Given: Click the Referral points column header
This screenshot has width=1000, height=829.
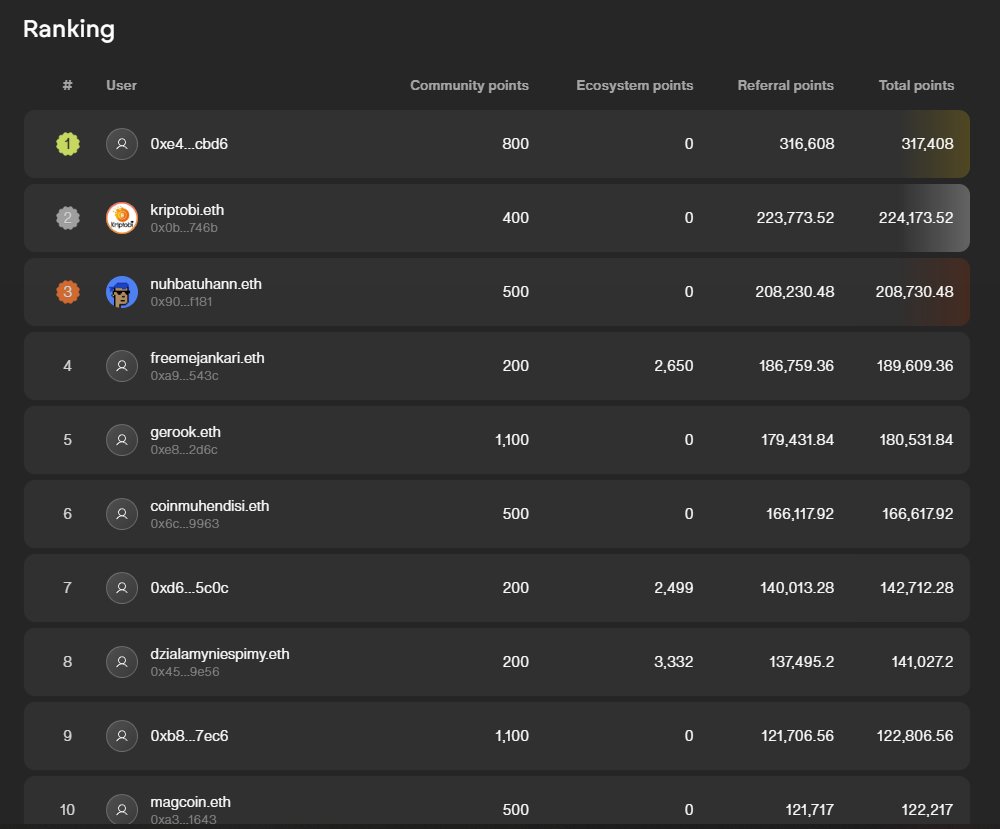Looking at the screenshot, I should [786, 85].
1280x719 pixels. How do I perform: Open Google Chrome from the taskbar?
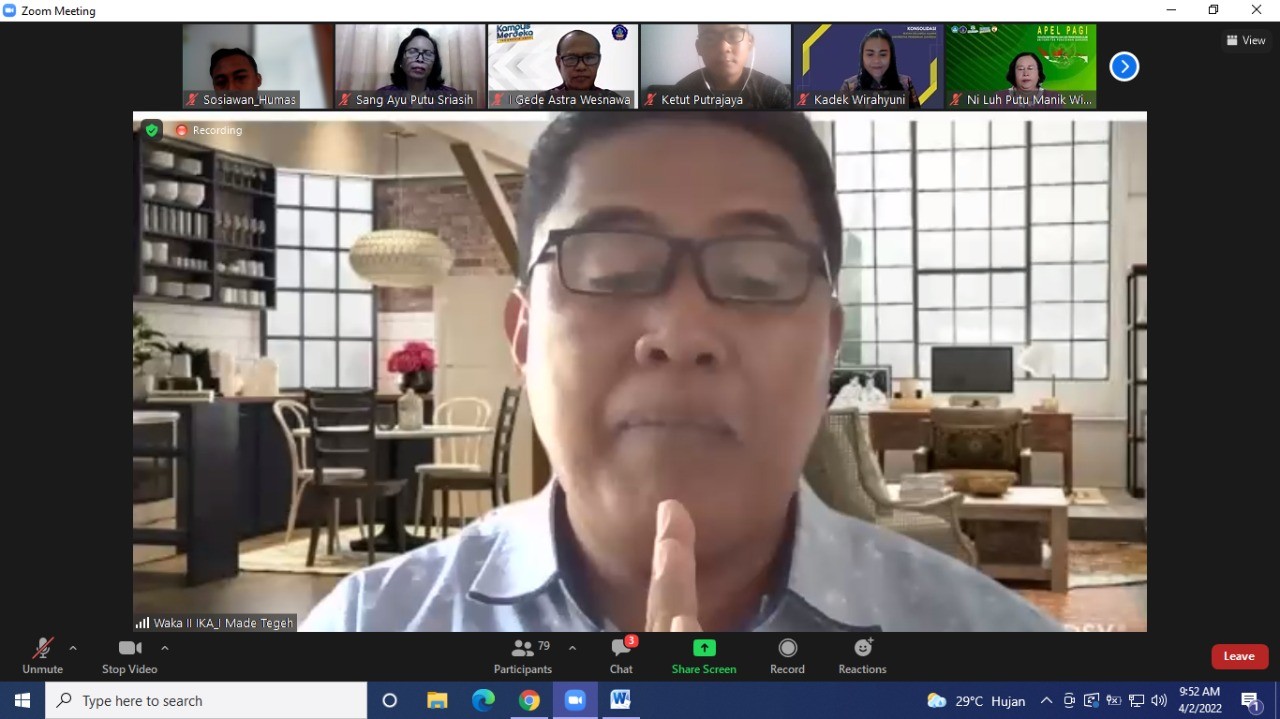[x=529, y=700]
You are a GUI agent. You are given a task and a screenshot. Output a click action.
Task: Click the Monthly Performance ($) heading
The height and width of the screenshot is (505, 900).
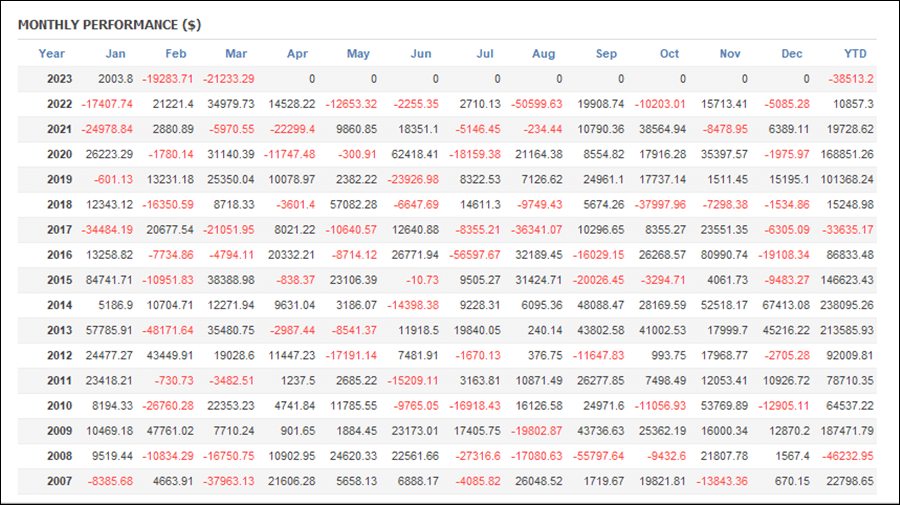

= = = = = = =

WHAT TO DO.
Reproduce the entire listing exactly, except for any pictures it contains.

SOLUTION TO THIS PROBLEM.
Given: Click the Referral points column header
This screenshot has width=1000, height=829.
Looking at the screenshot, I should [786, 85].
1280x719 pixels. How do I perform: Open Google Chrome from the taskbar?
[x=529, y=700]
You are a GUI agent. You are given a task and a screenshot. Output a click action.
Task: Click the Monthly Performance ($) heading
The height and width of the screenshot is (505, 900).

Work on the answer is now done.